Faith coerced by the Uzi

As a Baptist, Bill Leonard of Wake Forest University writes that the persecution of religious minorities in Iraq ought to be a wake-up call.


 “Might we recommit ourselves to resisting all efforts to coerce faith, whether instituted by governments or privileged religious majorities? Faith coerced by the Uzi, the culture or the courts is no real faith. In this we Baptists have a great lineage, evident in British historian Edward Underhill’s observation that “a distinguishing … trait” of the early Baptists was their claim, “for the church and for the conscience, of freedom from all human control.”

Photo of a Kia compact car.

A Kia compact car, made in Korea.

A compact approach

Pope Francis started his five-day visit to South Korea by riding inside a compact Kia hatchback. He also took a high-speed train from Seoul to the central city of Daejeon, where Catholic youths have been meeting for the Asian version of World Youth Day.

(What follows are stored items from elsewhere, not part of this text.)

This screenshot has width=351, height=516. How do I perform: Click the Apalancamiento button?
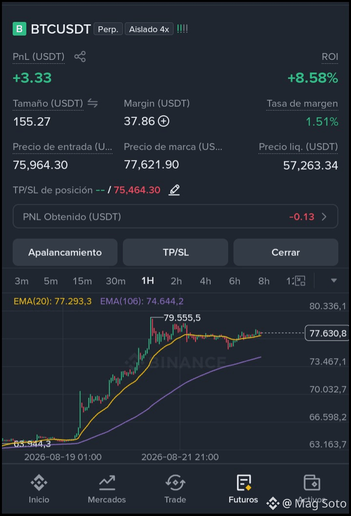[x=65, y=252]
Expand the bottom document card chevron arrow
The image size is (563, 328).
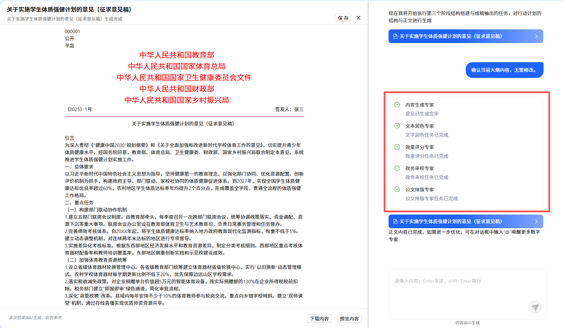click(536, 221)
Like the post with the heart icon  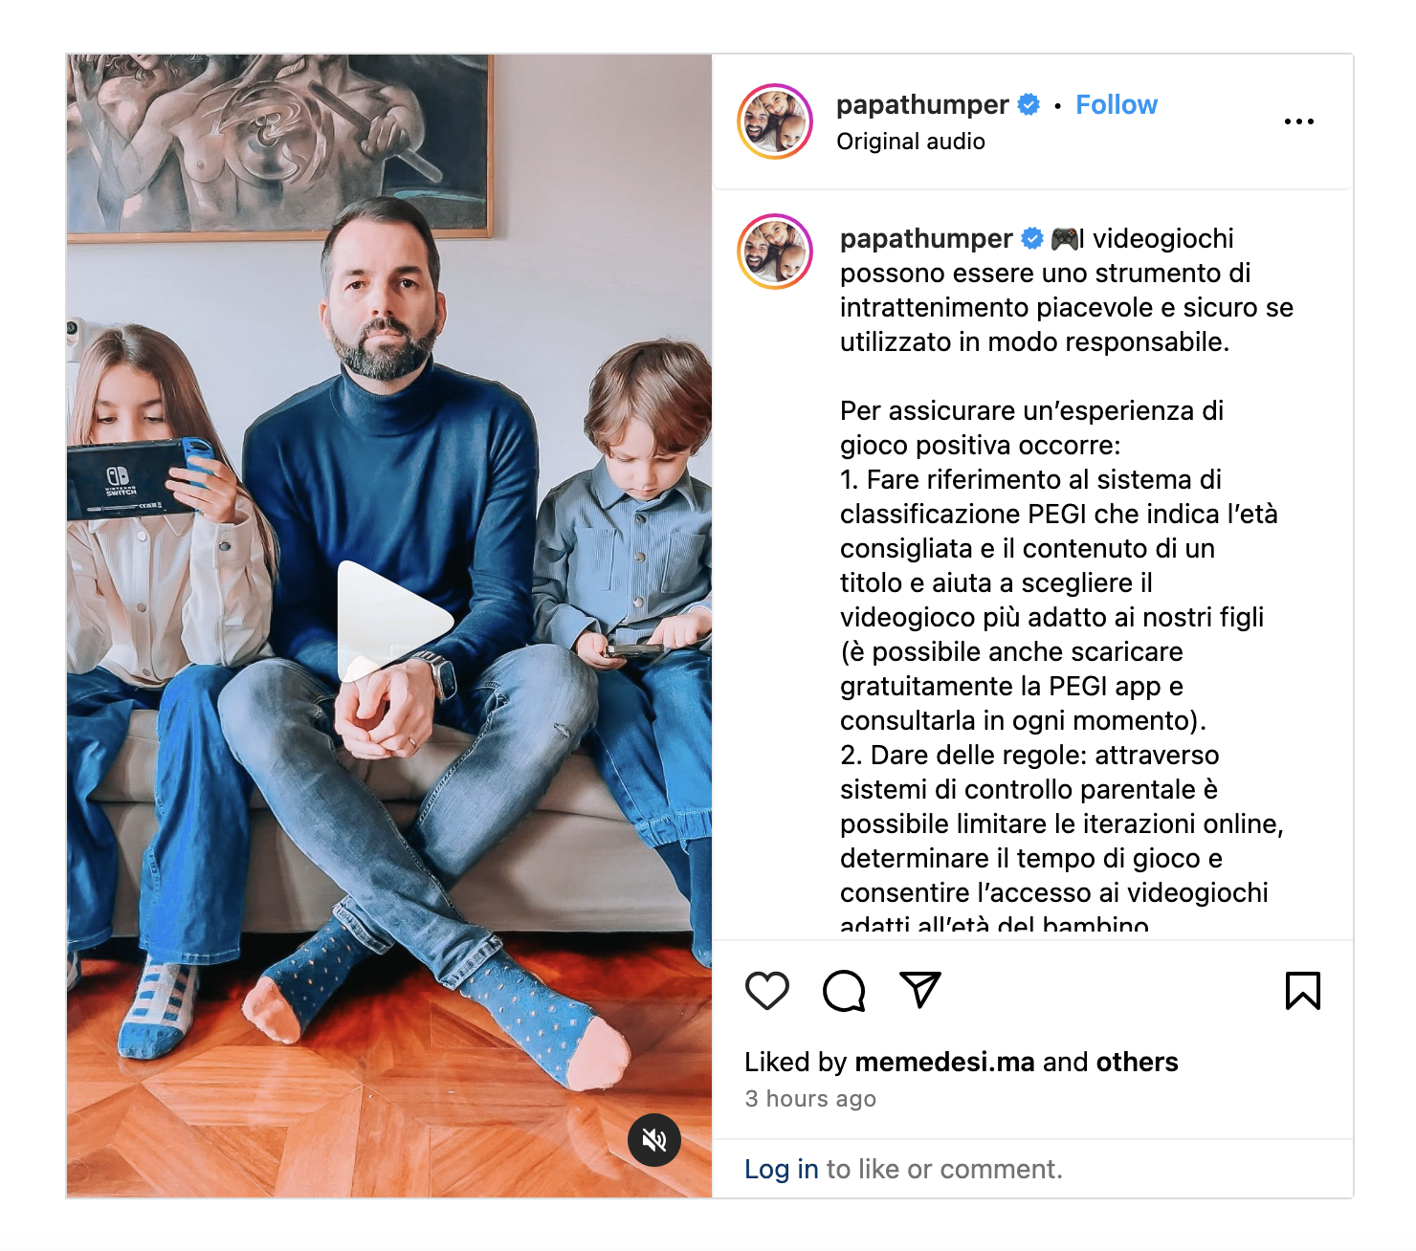click(x=767, y=991)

In his homily, Francis urged the youth to renounce materialism.

 Strange

Two Amish girls were abducted from their family’s roadside farm stand about 150 miles northwest of Albany. But the girls showed up Thursday in Richville, a town some 30 miles away, after the abductors dropped them off.

Passages

Leonard Fein, a veteran Jewish activist and writer, has died at 80. Fein was the founder of Mazon: A Jewish Response to Hunger and of the National Jewish Coalition for Literacy.

Pare down

Megachurch pastor Bill Hybels has a new book, “Simplify: Ten Practices to Unclutter Your Soul” (Tyndale, Aug. 19), focused on helping people take a hard look at their life choices.

Mental heath 101

The death of beloved comedian Robin Williams has heightened awareness of suicide and its relationship to mental health problems. But many African-American churches quietly began educating members on the issue well before the Oscar winner’s death, writes Adelle M. Banks.

Cancelled

The embattled Mars Hill Church canceled its annual Resurgence conference late on Thursday, scuttling an event that brings big name preachers to the Seattle area. Can anyone say “Mark Driscoll”?


Taking a second look

British Christian musician Vicky Beeching has come out as gay. She tells our own Jonathan Merritt:

“All I want to do is play whatever small part I can to help people rethink their beliefs around sexuality; to stir people to reexamine doctrines that need a second look. “

Sounds like what we do here at RNS: taking a second look at religion.  Be sure to sign up below and reexamine what you thought you knew from the world of religion on Monday.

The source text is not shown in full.